__EXCERTO__.

════════════════════

A imagem do corpo de Jonas Malheiro Savimbi, tombado e cravejado de balas correu mundo em Fevereiro de 2002. Quinze anos depois da morte, qual o legado deixado pelo líder histórico da UNITA?

Para Alcides Sakala, porta-voz do maior partido da oposição, parte dessa herança permanece bloqueada pelo Governo, por "ignorância" na resolução de "casos pendentes".

"Muito pouca coisa foi devolvida. O nosso património é avaliado em milhões de dólares, portanto é imenso", aponta o responsável, que reclama um extenso espólio, composto sobretudo por edifícios, situados não apenas em Luanda mas em todo o país, como é caso da "Casa Branca" de Savimbi no Huambo.

"São os bens do partido e que, conforme ditavam os acordos de paz, deveriam ser devolvidos à UNITA, o que ainda não aconteceu. O que foi entregue são coisas mínimas", reforçou o também deputado à Assembleia Nacional, em entrevista à agência Lusa.

Da mesma forma que o partido do "Galo Negro" alerta para compromissos adiados há 15 anos, dois dos filhos de Savimbi lembram que continuam a lutar por um "funeral digno" para o pai.

"Vamos sempre fazer o pedido até que um dia aceitem e nos dêem os restos mortais. Gostaríamos de fazer um funeral digno na terra dele, na terra natal", adiantou Helena Savimbi, sublinhando que o pai "sempre quis ser enterrado" numa aldeia do município de Andulo, na província do Bié.

O outro filho, Aleluiah Savimbi, que tal como Helena falou com a agência Lusa a partir de Paris, sublinha que o processo "está nas mãos do Governo angolano".

"Nunca vimos o corpo do nosso pai e é muito difícil fazer o óbito para a família porque nunca tivemos o corpo dele e mesmo as nossas crianças hoje não sabem onde é que está o corpo do avô. É uma situação que é muito preocupante e que, infelizmente, nunca avançou até agora".

"Um homem que sempre amou Angola e África"

O problema das exéquias, segundo acrescenta o actual presidente da UNITA, Isaías Samakuva, radica no processo de exumação dos restos mortais de Jonas Savimbi, parado devido à necessidade de desminar o cemitério que deverá receber os restos mortais do fundador do partido.

"Não sabemos por que razão, mas este cemitério, já durante a guerra, chegou a ser minado. A área que circunda o cemitério e as vias de acesso tinham sido minados. Um evento como o funeral do doutor Savimbi requer muito mais cuidado", assinala o líder da UNITA.

════════════════════

__DADOS FORNECIDOS__.
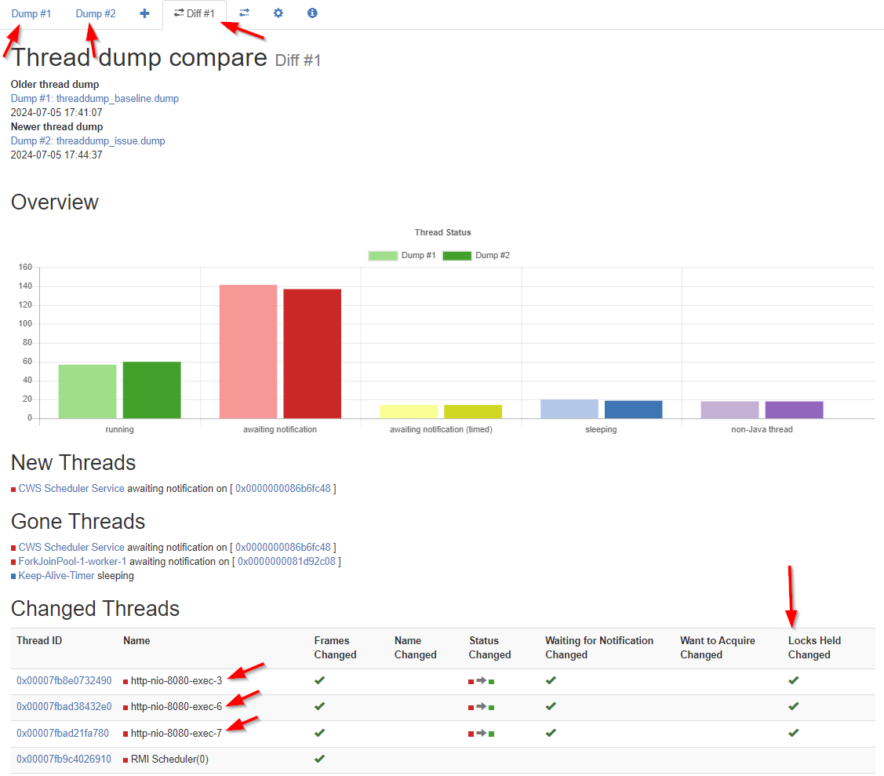Viewport: 884px width, 776px height.
Task: Switch to the Dump #2 tab
Action: [96, 13]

════════════════════

__INSTRUÇÕES DAS TAREFAS__.
[A] Como fica em inglês esta frase do excerto sobre Jonas Savimbi: «Para Alcides Sakala, porta-voz do maior partido da oposição, parte dessa herança permanece bloqueada pelo Governo, por "ignorância" na resolução de "casos pendentes".»?
[B] Prossiga em português o excerto sobre Jonas Savimbi, a partir da última frase apresentada.

__RESPOSTAS ESPERADAS__.
[A] For Alcides Sakala, spokesman for the largest opposition party, part of that legacy remains blocked by the Government, due to "ignorance" in resolving "pending cases".

[B]
O partido chegou em Maio de 2014 a criar uma comissão para tratar do processo de exumação dos restos mortais de Jonas Savimbi - que ficou sepultado, logo após a morte, no cemitério de Luena, Moxico - e trasladação para o cemitério da família, na aldeia de Lopitanga, município do Andulo, a cerca de 130 quilómetros a norte do Kuito, província do Bié.

"A comissão tinha um calendário [para tratar da exumação], mas ficou sem capacidade para continuar a andar porque uma parte das tarefas só podem ser executadas pelo Governo, nomeadamente a necessidade de se desminar a área onde se pretende que seja o repouso final dos restos mortais do doutor Savimbi", explicou Samakuva.

Além de relembrar as questões que, 15 anos depois da morte do seu fundador permanecem pendentes, a UNITA recorda o seu papel histórico.

"Era um homem muito corajoso, um homem profundo nas suas reflexões, um homem que sempre amou Angola e África. Essencialmente é um homem dedicado pela causa dos angolanos, pela qual deu a sua vida, morreu lutando por aquilo que acreditava que era melhor para Angola que é a própria democracia", observou Sakala, que foi colaborador próximo de Savimbi.

Segundo o porta-voz do "Galo Negro, poucas horas antes da morte em combate do antigo líder, preparava-se para se reunir com o mesmo para lançar "contactos exploratórios" com o MPLA.

"Ele achava por esta altura, antes de 22 de fevereiro [de 2002], que poderíamos nos encontrar para relançar o princípio da procura de contactos exploratórios entre a UNITA e o MPLA", apontou o também deputado, garantindo que essa pretensão esteve quase para ser concretizada.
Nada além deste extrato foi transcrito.